The candidate word $w$ contains the character sequence $ab$, but in $x$ it was swapped to $ba$. To estimate how likely swapping $ab$ is, we relate it to all occurences of $ab$. Thus, the error probability $$p_{\operatorname{trans}}(x|w) = \operatorname{trans}[a,b] / \operatorname{count}[ab].$$

As an example consider catress and actress: $$p_{\operatorname{trans}}(x="\text{catress}" | w = "\text{actress}") = \operatorname{sub}[a,c] /  \operatorname{count}[ac].$$




To estimate these probabilities we will need to count the character occurences.

### Task 10 (2 Points)

Count the single and pairwaise character occurences in `trainset`.

In [None]:
char_counts = np.zeros(27)
char_pair_counts = np.zeros((27, 26))

# TODO: Calculate counts

assert char_counts[0] == 7920
assert char_counts[2] == 800
assert char_pair_counts[0,1] == 401
assert char_pair_counts[1,3] == 131

### Task 11 (3 Points)

`char_pair_counts` contains several zeros since not all character pairs occur in the training set. To avoid divisions by zero we will use [Laplace smoothing](https://en.wikipedia.org/wiki/Additive_smoothing). This will also avoid zeros in the nominator, so we will use it for all transformations:

$$p_{\operatorname{del}}(x|w) = (\operatorname{del}[a,b] + \alpha) / (\operatorname{count}[ab]+\alpha).$$
$$p_{\operatorname{ins}}(x|w) = (\operatorname{ins}[a,b] + \alpha) / (\operatorname{count}[a] + \alpha)$$
$$p_{\operatorname{sub}}(x|w) = (\operatorname{sub}[a,b] + \alpha) / (\operatorname{count}[a] + \alpha)$$
$$p_{\operatorname{trans}}(x|w) = (\operatorname{trans}[a,b] + \alpha) / (\operatorname{count}[ab] + \alpha)$$
Implement the noisy channel `error_model` function, that calculates $p(x|w)$ by identifying the transformation and calculating the matching smoothed probability as defined above.


In [None]:
def error_model(x,w,alpha):
    # TODO: Calculate p(x|candidate)
    pass

assert error_model('tham', 'them', 1) == 0.03599395521362825
assert error_model('tham', 'that', 1) == 0.0002486325211337643

### Task 12 (2 Points)
Based on this error model implement the `correction_noisy_channel` function that outputs the best correction candidate:

\begin{align*}
\text{argmax}_{w\in C_x}p(x|w)p(w).
\end{align*}

Use $\alpha = 0.01$ as smoothing parameter. You can also play around with this to see how it incluences the result. 
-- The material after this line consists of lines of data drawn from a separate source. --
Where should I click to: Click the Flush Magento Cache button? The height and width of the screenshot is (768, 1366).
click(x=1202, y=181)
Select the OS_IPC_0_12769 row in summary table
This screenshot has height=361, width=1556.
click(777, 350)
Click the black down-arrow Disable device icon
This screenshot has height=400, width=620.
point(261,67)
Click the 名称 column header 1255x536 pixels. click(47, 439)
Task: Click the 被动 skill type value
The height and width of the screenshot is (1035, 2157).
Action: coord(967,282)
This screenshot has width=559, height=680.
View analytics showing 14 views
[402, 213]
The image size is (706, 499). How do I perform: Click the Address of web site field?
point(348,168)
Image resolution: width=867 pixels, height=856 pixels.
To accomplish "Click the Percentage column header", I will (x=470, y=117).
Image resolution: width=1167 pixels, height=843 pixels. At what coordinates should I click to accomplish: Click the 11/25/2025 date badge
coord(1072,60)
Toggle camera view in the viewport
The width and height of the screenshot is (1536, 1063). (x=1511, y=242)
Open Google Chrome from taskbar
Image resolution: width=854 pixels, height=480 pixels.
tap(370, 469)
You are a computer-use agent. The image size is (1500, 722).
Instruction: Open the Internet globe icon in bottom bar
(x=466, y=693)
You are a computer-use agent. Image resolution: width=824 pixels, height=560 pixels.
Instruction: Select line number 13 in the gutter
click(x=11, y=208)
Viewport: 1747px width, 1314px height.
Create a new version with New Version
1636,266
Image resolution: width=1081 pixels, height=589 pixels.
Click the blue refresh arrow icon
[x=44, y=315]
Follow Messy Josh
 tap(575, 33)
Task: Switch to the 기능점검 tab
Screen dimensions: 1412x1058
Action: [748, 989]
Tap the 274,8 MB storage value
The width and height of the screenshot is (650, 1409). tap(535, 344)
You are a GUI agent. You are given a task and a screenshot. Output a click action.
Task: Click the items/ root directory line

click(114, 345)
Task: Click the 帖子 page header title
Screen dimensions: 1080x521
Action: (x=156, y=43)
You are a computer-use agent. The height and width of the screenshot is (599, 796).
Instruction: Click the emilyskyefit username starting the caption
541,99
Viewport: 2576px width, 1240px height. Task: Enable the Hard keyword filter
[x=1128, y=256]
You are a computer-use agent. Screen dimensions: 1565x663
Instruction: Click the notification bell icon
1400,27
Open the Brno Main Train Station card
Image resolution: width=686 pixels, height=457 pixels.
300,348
Similar to task 5, calculate the sucess rate of the new correction function using the `validate` function from above.

In [None]:
def correction_noisy_channel(x): 
    # TODO: return best correction candidate based on noisy channel model 
    pass

# TODO: calculate success rate
assert success_rate == 0.8757225433526011
correction_noisy_channel('tham')


As you can see "tham" is now corrected to "them".